I’m going to bring up a subject that might make some people a little squeamish, but it is very important not just for your pet, but you and your family as well. I’m going to talk about worms, not earth worms or meal worms, but the nasty little ones that could be hiding inside the GI tract of your furry friends as you read this. More specifically I want to focus on round worms and hookworms, both are very common intestinal parasites, and both are easily transmissible to people.

The severity of disease your pet may experience can range from nothing, to a mere nuisance, to death. These worms can leach nutrients and even blood from your pet causing anything from weight loss and a rough hair coat to life-threatening anemia.

From the start, most puppies and kittens are infested with intestinal parasites. This is due to the round worm eggs easily cross through the placenta and via the mammary gland, so unless Mom was on an appropriate deworming schedule before and during pregnancy, her babies will have worms. A very easy to give and safe dewormer can be used in even the very young to get rid of the most common parasites and in recommended in all pups and kittens. Once cats and dogs get beyond they puppy/kitten stage they are not out of the internal parasite woods, certain parasites can easily re-infest pets via fecal-oral transmission and contaminated ground or water sources. Monthly products to fend off these parasites are essential to keeping you and your pet healthy.

Regular fecal exams (at least once per year) can be used to detect parasites and ensure that the preventatives are working. Remember, most of the time pets shed microscopic eggs, so they may be present in even normal-looking stool.
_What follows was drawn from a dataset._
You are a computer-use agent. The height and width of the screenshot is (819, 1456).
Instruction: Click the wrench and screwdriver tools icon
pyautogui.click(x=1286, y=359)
Not only is it a benefit to your pet to stay intestinal parasite free, as I mentioned before, it is best for you and your family as well. Both round worms and hookworms (along with many other parasites) are zoonotic (meaning YOU can get them from dog/cat). Fecal-oral transmission is quite common, so appropriate hygiene is a key to preventing transmission. Hookworms do not require anything more than skin contact to be transmitted to not only personal hygiene, but environmental hygiene is also important. Children are by far at the biggest risk of ingesting parasite eggs, as often they lack good hygiene, stick everything in their mouths, lick the dog or cat, etc.… (I have a two-year-old so I know...) Round worm migration can cause GI disease, a cough or even blindness!!

So again, with all this being said, prevention is KEY. Have fecal exams performed regularly, deworm your puppies and kittens adequately and use monthly preventatives (like Heartgard- not just for heart worms) because they could save not only your pet’s life but your own.